About animal rights, the starting position for the contemporary debate was to analogize human neurology and animal neurology and thereby make conclusions about humane behavior and moral action based on our conclusions of animals’ experience of life. Feeling pain was the start, I think. If we consider that animals feel pain as humans do, then we must face the implications of animal cognizance of their pain. If animals are cognizant of their pain, then a moral principle to minimize it on humane grounds falls to humans. And, if we admit that animals possess any cognition at all, then we must deal with the question of the scope of their cognition and the proposition of animal consciousness - thoughts, wants, feelings, etc - stemming from it. (Perhaps this is where the notion of animals’ souls enters the discussion. Because if we can admit that animals are conscious as we understand consciousness, then maybe that invites consideration of a soul.) Hence the brain analogy, the common physiology of brains and their functions.
I think that too many people habitually over estimate the comparison of our experiences of consciousness. In truth, we haven’t the faintest idea what it is to experience life as a dog because the experience of consciousness is not just a question of the operations of the brain. It includes the manner in which we live. Come to that, we haven’t the faintest idea what it is to experience life as another human being, either, because it is a fundamental rule that no one knows the mind of another. We think we do because we think that being of the same species, living in community with our fellows, and sharing experience through language gives us that ability.
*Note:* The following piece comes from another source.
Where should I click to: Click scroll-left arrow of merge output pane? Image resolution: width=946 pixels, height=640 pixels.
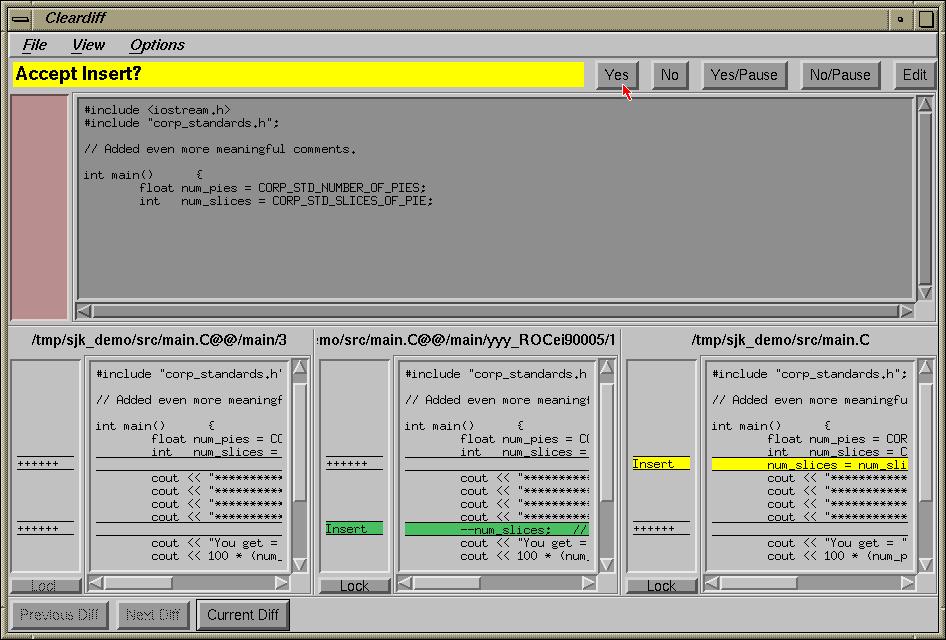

But reality is always something other than what we imagine and the debate is far from settled. So, I know that I am human, but I still cannot be certain about they rest of you.
The brain analogy creates the framework for speculating how “like” us other species are. We assume that all human beings are equally alike, laying the groundwork for universal, “inalienable” human rights. Curiously, rights are extended even to those who seem quite unlike us, personally. I mean, we assign rights to the unborn, the underage and the infirm or incapacitated. But we do not legally award rights to animals that might possess a higher IQ than even some humans boast - for example, than a mentally retarded human, or a human fetus or baby. There is a paradox here. We may conduct medical experiments on a chimpanzee, for example, but we would never dream of doing so on a mentally retarded human with a lower IQ. Well, some of us might, especially in George Bush’s America, but ....
The debate based on brain analogy by-passes, or detours around the old argument that rights go hand-in-hand with responsibilities. So, for example, it could be said that no one “deserves” rights without either assuming social responsibility, or possessing the capacity to bear responsibility. That is why children do not vote or drive automobiles - but still, in a court of law an adult can claim diminished responsibility while still anticipating protection of his inalienable rights. Interesting. It is why we can/could deny legal rights to animals - because they have no capacity to bear responsibility in human society. On those grounds, I can confidently say that we may deny human rights to a wide swath of human people: the mentally retarded, the infirm, the unborn, those incarcerated in penal facilities, as well as all non-human creatures. It is an old argument, but not one without merit. In a classic sense, most humans alivetoday probably do not qualify to enjoy rights.
The scarcity of some animal species - the threat of extinction - is something to consider, but not a foundation of the rights principle. But it does present us with the notion of a species’ right to exist at all including our own, and it is cause for concern about the overall diversity of the planetary gene pool.